[Data provided]
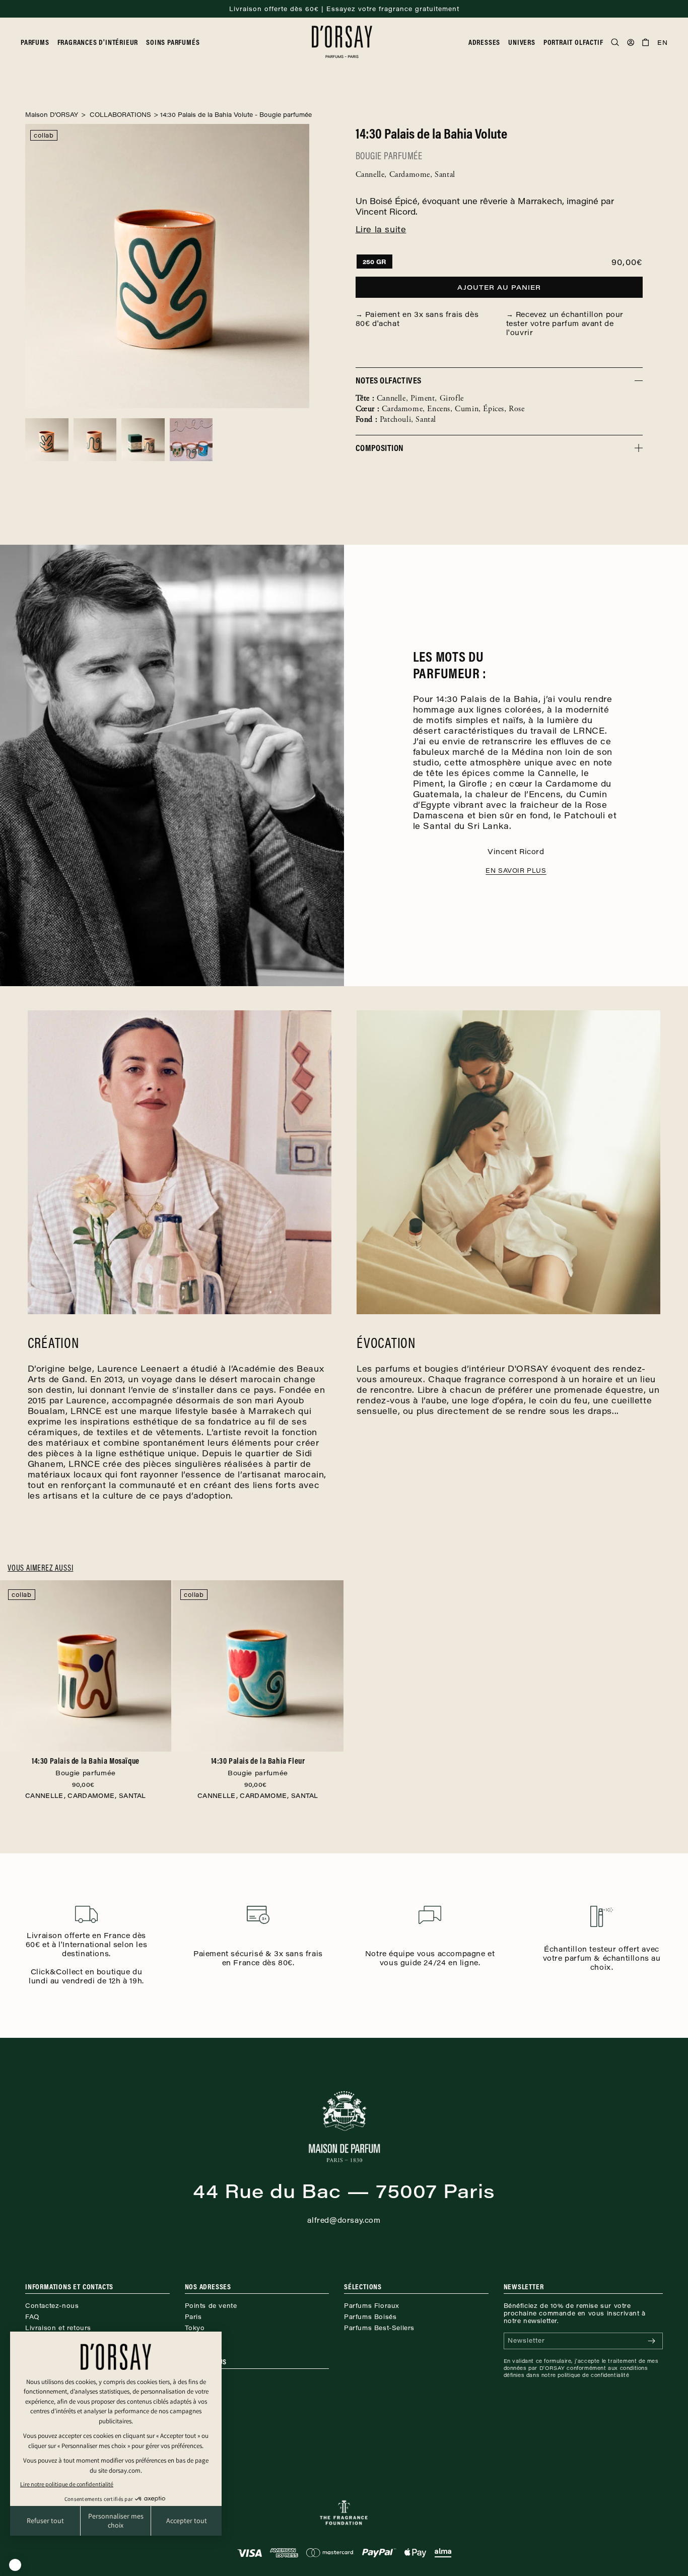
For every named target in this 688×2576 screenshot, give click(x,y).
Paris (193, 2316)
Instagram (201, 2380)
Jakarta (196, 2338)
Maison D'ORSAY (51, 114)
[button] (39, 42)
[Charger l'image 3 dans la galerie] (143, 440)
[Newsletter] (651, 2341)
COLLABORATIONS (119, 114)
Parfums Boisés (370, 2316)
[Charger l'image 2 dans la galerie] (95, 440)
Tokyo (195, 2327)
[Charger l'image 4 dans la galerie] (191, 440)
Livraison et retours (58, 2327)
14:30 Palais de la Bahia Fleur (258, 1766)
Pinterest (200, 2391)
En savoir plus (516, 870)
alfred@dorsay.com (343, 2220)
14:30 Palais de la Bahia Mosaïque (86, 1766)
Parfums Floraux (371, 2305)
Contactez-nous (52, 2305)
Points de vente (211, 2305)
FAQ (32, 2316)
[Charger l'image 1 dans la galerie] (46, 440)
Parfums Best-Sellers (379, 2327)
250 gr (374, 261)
[/Data provided]
● **What the exercise asks**: Print the records above exactly as they stand, but leave out the pictures.

● **Solution below**:
For every named target in this 688×2576 screenshot, give click(x,y).
Paris (193, 2316)
Instagram (201, 2380)
Jakarta (196, 2338)
Maison D'ORSAY (51, 114)
[button] (39, 42)
[Charger l'image 3 dans la galerie] (143, 440)
[Newsletter] (651, 2341)
COLLABORATIONS (119, 114)
Parfums Boisés (370, 2316)
[Charger l'image 2 dans la galerie] (95, 440)
Tokyo (195, 2327)
[Charger l'image 4 dans la galerie] (191, 440)
Livraison et retours (58, 2327)
14:30 Palais de la Bahia Fleur (258, 1766)
Pinterest (200, 2391)
En savoir plus (516, 870)
alfred@dorsay.com (343, 2220)
14:30 Palais de la Bahia Mosaïque (86, 1766)
Parfums Floraux (371, 2305)
Contactez-nous (52, 2305)
Points de vente (211, 2305)
FAQ (32, 2316)
[Charger l'image 1 dans la galerie] (46, 440)
Parfums Best-Sellers (379, 2327)
250 gr (374, 261)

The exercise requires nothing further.